In rebuttal, the Ortners called their accident reconstruction expert, Stephen Plourd, who opined that the van was moving slightly to the left when it struck Ortner’s car. In addition, Plourd testified that the event data recorder did not record the last 0.99 second after the “deployment event” and before the collision. In order to have the computer simulation depict the van at its actual ultimate point of rest, both Plourd and Stephens were forced to include as a parameter the full application of the van’s brakes in the one-tenth second after the collision. Plourd included in his simulation the application of the van’s brakes at the moment of the collision. Plourd opined that the van accelerated as it went toward Ortner’s car, struck the curb but did not go onto the median, veered very slightly to the left just before the point of impact, and fully applied the brakes at the moment of impact. Application of the van’s brakes and the variations in the throttle recorded by the event data recorder in the seconds prior to the accident were inconsistent with a conclusion that Ortiz was incapacitated.

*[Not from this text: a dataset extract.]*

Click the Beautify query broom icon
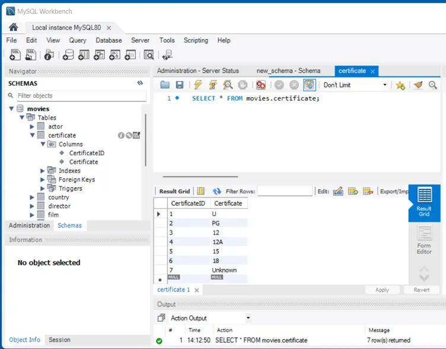Image resolution: width=446 pixels, height=349 pixels. [x=419, y=85]
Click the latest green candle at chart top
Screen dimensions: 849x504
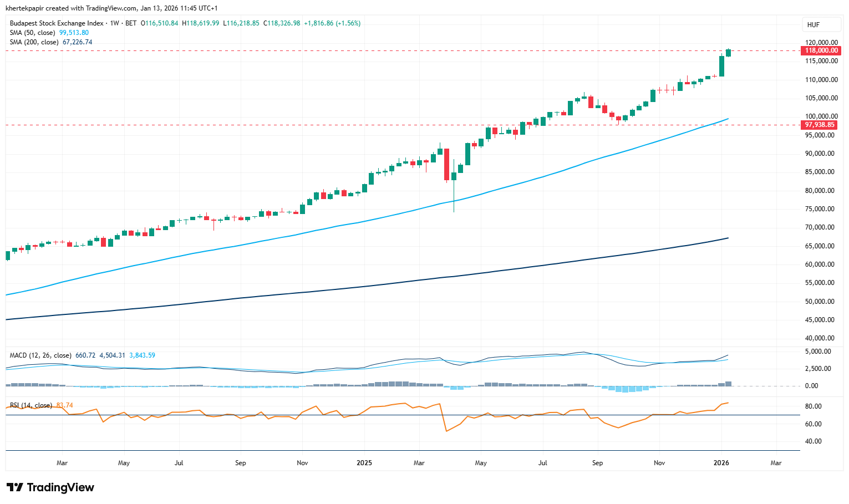728,53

Dr. Dennis Shanahan, a physician and biomechanist, also testified as an expert witness for the Ortners. He opined that, under either Stephens’s or Plourd’s accident reconstruction scenarios, if Ortiz became incapacitated within the last three seconds before the collision with Ortner’s car, Ortiz’s hands would drop from the steering wheel and he would slump forward onto the steering wheel and receive severe, obvious injuries to his face and upper chest from the deployment of the airbag. The records indicated Ortiz did not have such injuries. Shanahan further opined that if Ortiz were incapacitated, the movement of the van after the collision would move Ortiz’s body toward the right side of the van. The injuries to Ortiz’s arms were typical of those suffered by drivers whose hands were on the steering wheel when the airbag deployed. If Ortiz had been wearing a seatbelt and “the belt locked up” while he was still upright, he would not have slumped forward if he became incapacitated. However, the event data recorder indicated Ortiz was not wearing a seatbelt. Shanahan opined, therefore, that the evidence was not consistent with Ortiz being incapacitated.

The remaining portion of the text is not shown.